Alongside the PECs is the Centre for Cultural Value, which looks to build a shared understanding of the differences that arts, culture, heritage and screen make to people’s lives and to society. While obviously targeting very different research areas, all three centres represent a locus of activity for the policy or research interface and have a host of materials available.

But it’s not just investments from large funds like the Industrial Strategy Challenge Fund or UKRI’s Strategic Priorities Fund that are having policy impact. The Pandemic and Beyond project was established during the COVID-19 pandemic and brought together an enormous range of arts and humanities projects that were focusing on responses to the pandemic, a significant volume of which were policy focused.


Perspective view of the Belfast City Hall at Donegall Square

Belfast City Hall. Credit: RUBEN RAMOS, iStock, Getty Images Plus via Getty Images

There are other opportunities to engage with how research impacts policy that don’t require the time investment of a fellowship. For several years now AHRC has offered the Engaging with Government (EwG) course, where researchers spend three days learning more about policymaking and how they can adapt their research to be policy focused.

Source information:
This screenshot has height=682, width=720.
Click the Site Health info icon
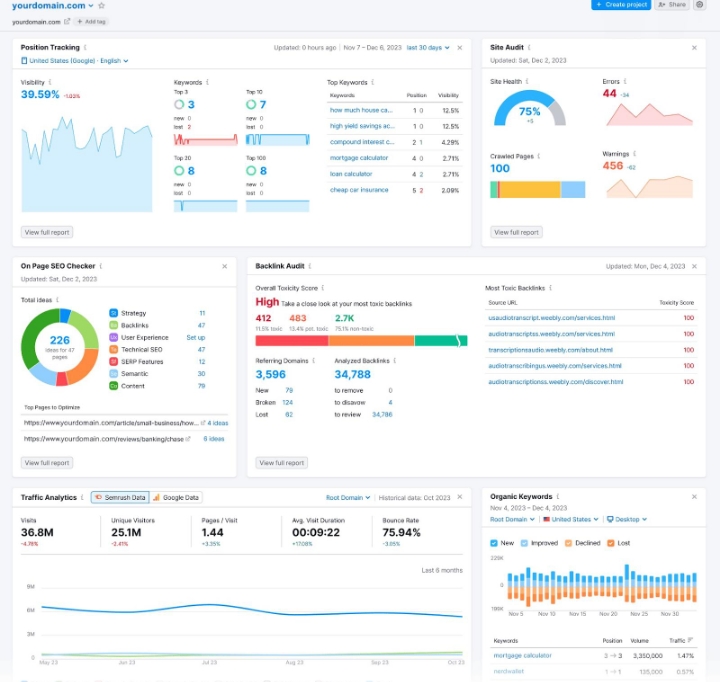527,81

--

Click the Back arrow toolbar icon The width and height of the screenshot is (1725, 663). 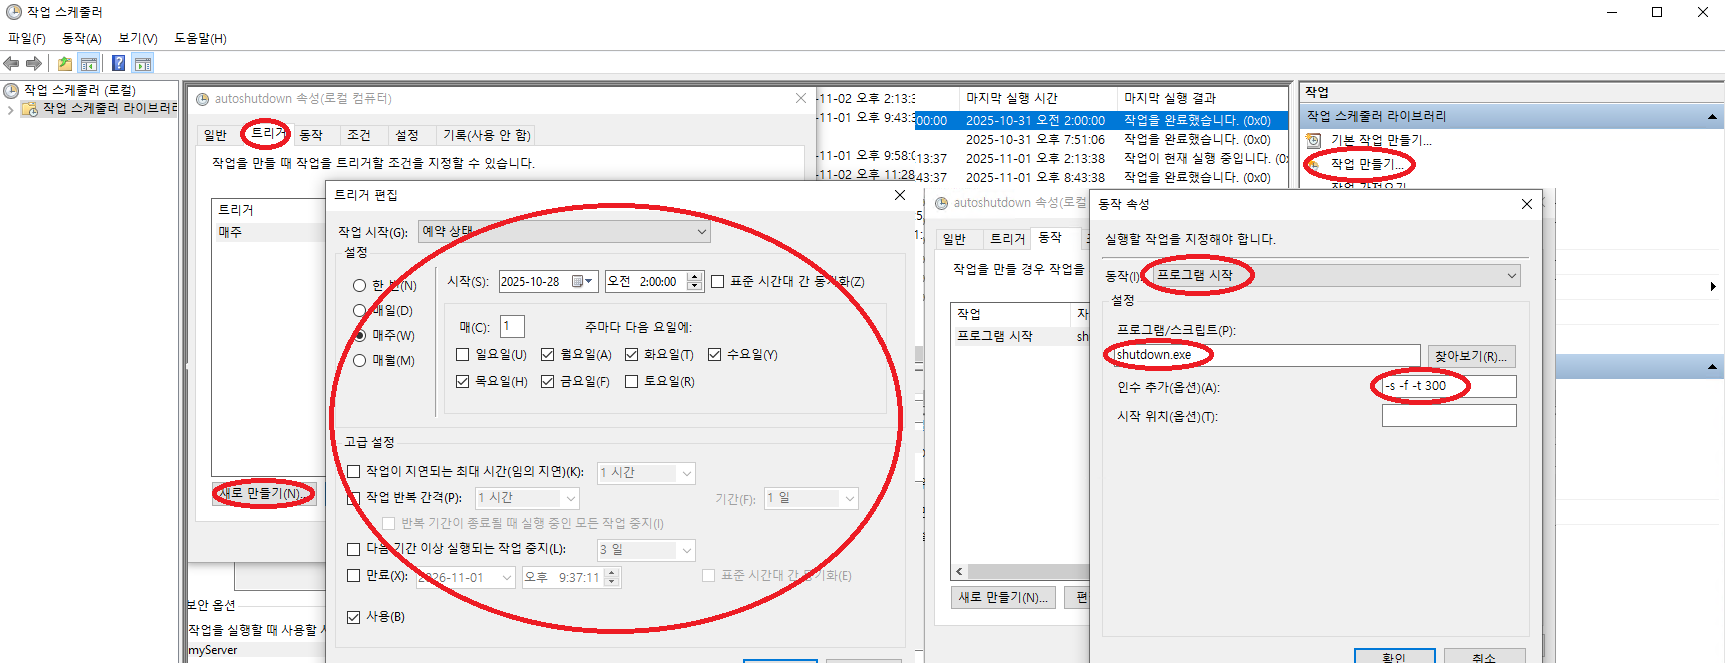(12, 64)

Activity list:
a - In the passage on arts research and policy, list every field that the Centre for Cultural Value studies for the difference it makes to people's lives and to society.
b - According to the passage on arts research and policy, how many days do researchers spend on the Engaging with Government course?
c - Write the next part of the passage on arts research and policy, following on from its final sentence.

Your written answers:
a - Arts, culture, heritage and screen.

b - Three days.

c -
For students there is the UKRI Policy Internships scheme, which offers UKRI-funded doctoral students the opportunity to spend three months in one of a variety of policy hosts including central government, the devolved nations, and a number of public bodies.

The EwG course has been delivered by the Institute for Government who have also developed a helpful guide for academics looking to engage with policy.

For support from peers in research, there’s also the University Policy Engagement Network (UPEN), which is open to a wide range of research professionals, including research managers, researchers, and research office staff, and UPEN has also recently launched a new subgroup for arts and humanities.

Of course, there are many other examples of AHRC-funded research intersecting with public policy. A quick search on Gateway to Research (using ‘policy’ as a search term) reveals 464 active AHRC-funded awards, including networks, fellowships, and research grants. So clearly there is already a large community of arts and humanities researchers out there working towards policy impact. Yet the message we often hear from policymakers is that they don’t always know who to turn to.

The Parliament website holds the list of the Select Committees and All Party Parliamentary Groups, those groups within parliament which scrutinise the work of government departments or have a particular policy focus. It’s well worth a look through to see if there’s a group that aligns with your research area. There are regular calls for evidence when these committees run inquiries, to which anyone can submit a response. But it’s not just central government that needs academic advice. Regional administrations, local mayors, and city councils would all welcome input from experts. Get in touch with them. Build relationships. Respond to consultations.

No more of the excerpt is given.